The Dockerfile that specifies how to build the ochami-init container sets the user to UID 65534 (nobody).

The Problem

ochami.yaml is getting bind mounted into the ochami-init container, so it is owned by the UID of the user on the host who checked out the repo. For example, if we examined ochami.yaml within the container compared to the user, we would see that it is owned by my host user (UID 1001) and is not other writable, and the user running the shell is UID 65534:

$ docker run -v ./ochami.yaml:/config/ochami.yaml:rw -e DB_USER=ochami -e DB_PASSWORD=ochami -e DB_NAME=ochami -e DB_HOST=<postgres-ip> -it openchami/ochami-init:v0.0.18 /bin/sh
/config $ ls -la
total 4
drwxr-xr-x    2 nobody   nobody          60 Jan 22 23:42 .
drwxr-xr-x    1 root     root            40 Jan 22 23:42 ..
-rw-rw-r--    1 1001     1001           543 Jan 22 23:27 ochami.yaml
/config $ id
uid=65534(nobody) gid=65534(nobody) groups=65534(nobody)
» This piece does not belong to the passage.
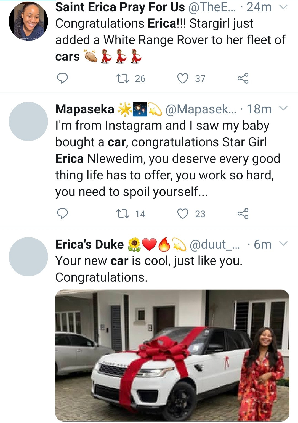Screen dimensions: 298x423
Task: Visit the Erica's Duke display name
Action: 89,244
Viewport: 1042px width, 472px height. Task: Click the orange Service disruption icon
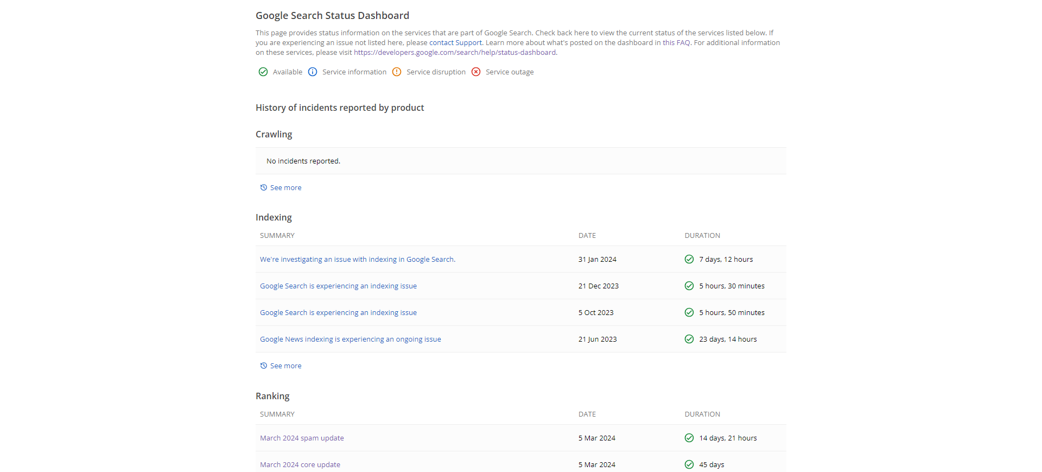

So, as we would expect, we get a permission denied error when trying to write to it in the container:

ochami-init  | time="2024-01-19T19:54:48Z" level=fatal msg="open ochami.yaml: permission denied"

Possible Solutions

Solution 1: User Namespace Re-Mapping

Docker provides a way to map a range of UIDs/GIDs in the container to a range of UIDs/GIDs on the host. Using this, we can make the file appear in the container as being owned by UID 65534 (the same UID who is running /ochami-init), while still being owned by 1001 (testuser in the example below) on the host.

/etc/docker/daemon.json:

{
          "userns-remap": "testuser"
}

/etc/subuid and /etc/subgid:

testuser:231072:65536

Testing:

$ docker run --rm -v ./ochami.yaml:/config/ochami.yaml:rw -e DB_USER=ochami -e DB_PASSWORD=ochami -e DB_NAME=ochami -e DB_HOST=<postgres-ip> -it  openchami/ochami-init:v0.0.18 /bin/sh
/config $ ls -l
total 4
-rw-rw-r--    1 nobody   nobody         543 Jan 23 21:15 ochami.yaml
/config $ whoami
nobody

Awesome! The file is owned by the same user as the user that runs /ochami-init. Let's test:

/config $ /ochami-init
INFO[0000] Connected to 172.16.0.10/ochami
[...]
FATA[0000] open ochami.yaml: permission denied

Uh oh. Why didn't it work? It's because we mapped UIDs 0 to 65535 in the container to UIDs 231072 to 296607 (231072 + 65535) and so UID 65534 in the container is mapped to UID 296606 (231072 + 65534) on the host. Therefore, ochami.yaml needs to be owned by UID 296606 on the host for it to be able to be written in the container, even though the file is mounted into the container using rw.

Problems with Solution 1

This solution requires changing the ownership of ochami.yaml to be owned by a particular UID, which can be inconvenient for editing as a normal user. Preferably, we would like to not have to modify the file permissions of ochami.yaml.

Plus, the docker daemon config needs to be modified, along with the /etc/subuid and /etc/subgid files, just for this container, which can be inconvenient.

Benefits of Solution 1

The Docker Compose file need not be modified, nor the ochami-init code.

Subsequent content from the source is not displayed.